◆ **目的**
以下の一覧のうち、「The height and」を含む行から一覧の最後の行までを（両端を含む）、1行を1つの文字列とするJSONの文字列リストとして示せ。空行は除き、画像は答えに含めないこと。

◆ **入力**
==========
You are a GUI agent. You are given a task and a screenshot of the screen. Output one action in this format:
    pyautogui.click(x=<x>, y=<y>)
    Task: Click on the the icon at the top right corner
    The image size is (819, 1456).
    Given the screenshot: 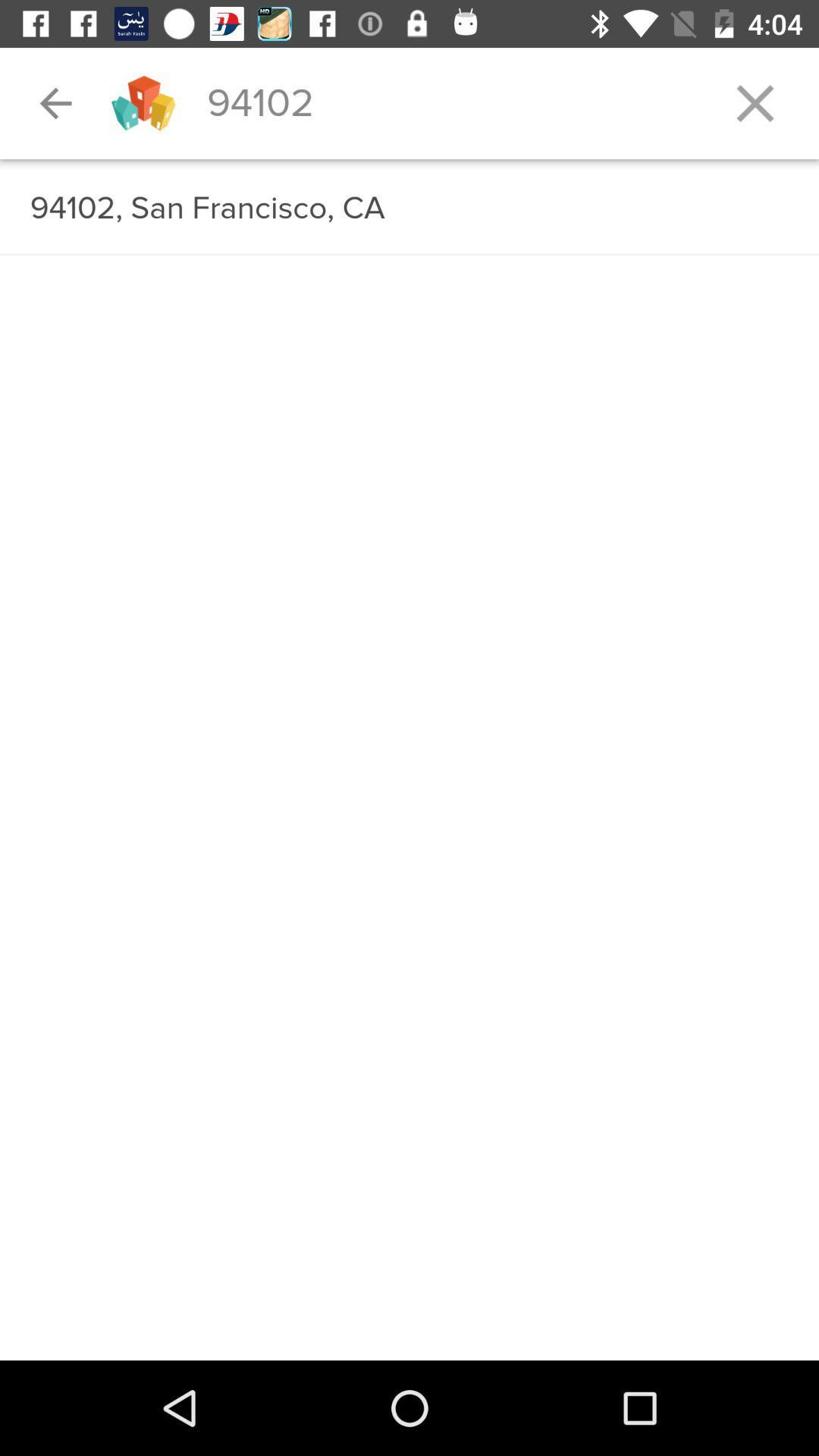 What is the action you would take?
    pyautogui.click(x=755, y=102)
    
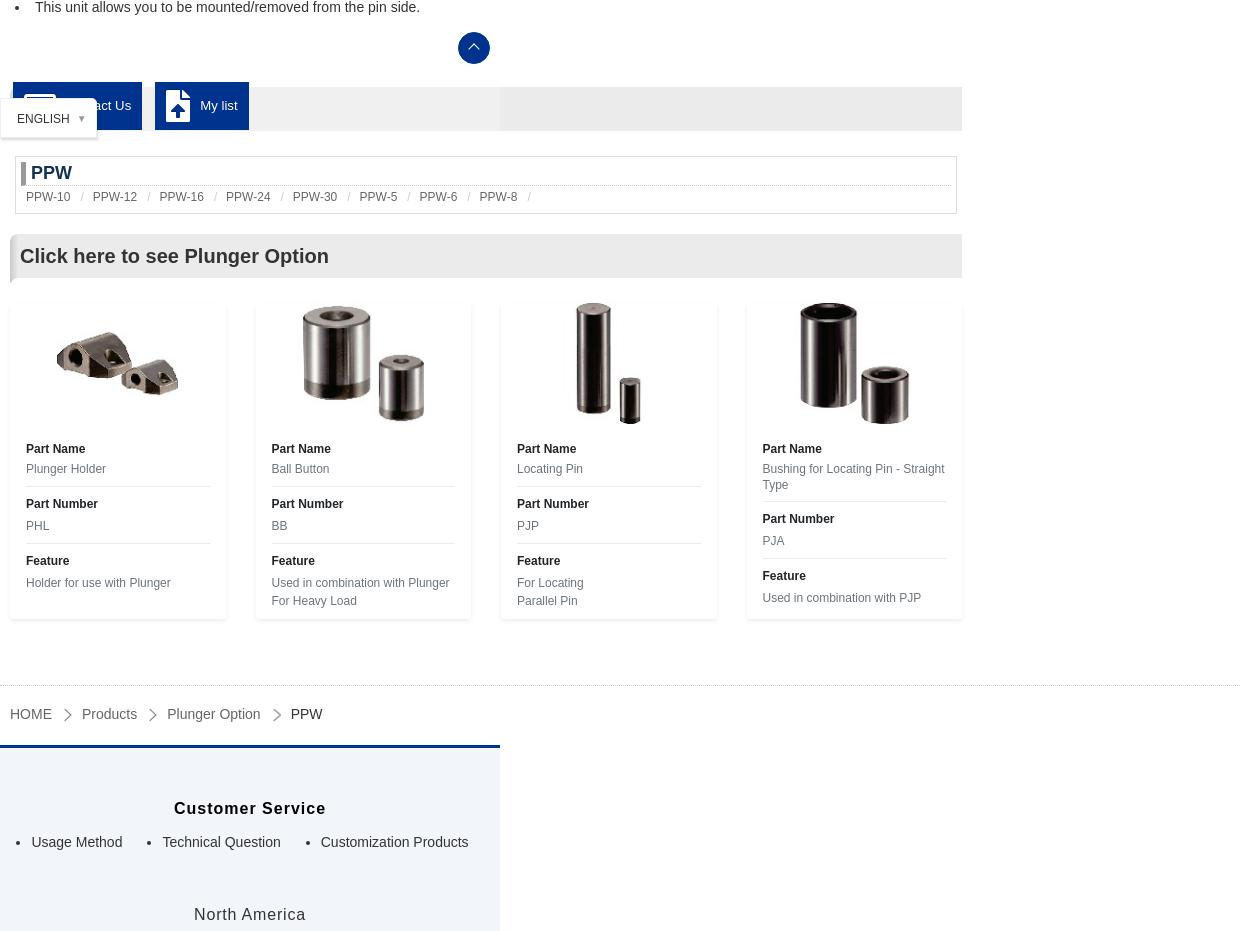 The image size is (1260, 931). I want to click on 'Locating Pin', so click(549, 469).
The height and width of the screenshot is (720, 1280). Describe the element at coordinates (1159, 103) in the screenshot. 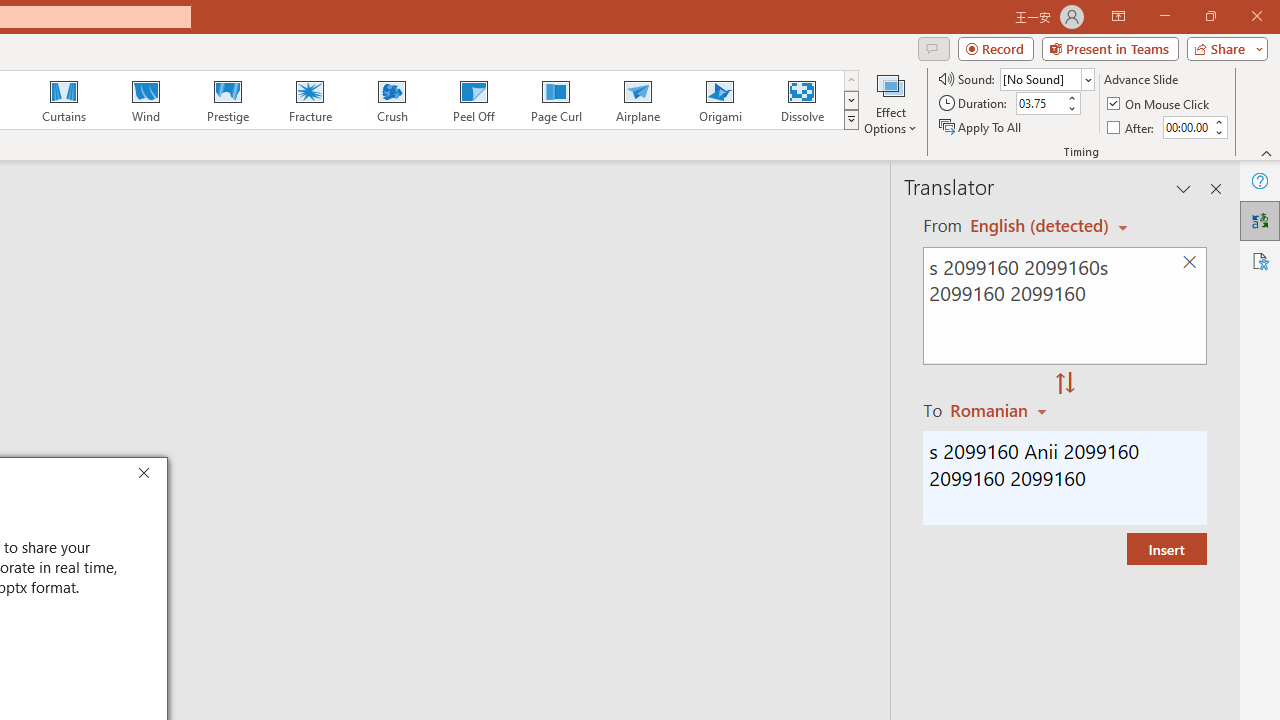

I see `'On Mouse Click'` at that location.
==========
◆ **実行結果**
[
  "The height and width of the screenshot is (720, 1280). Describe the element at coordinates (1159, 103) in the screenshot. ",
  "I see `'On Mouse Click'` at that location."
]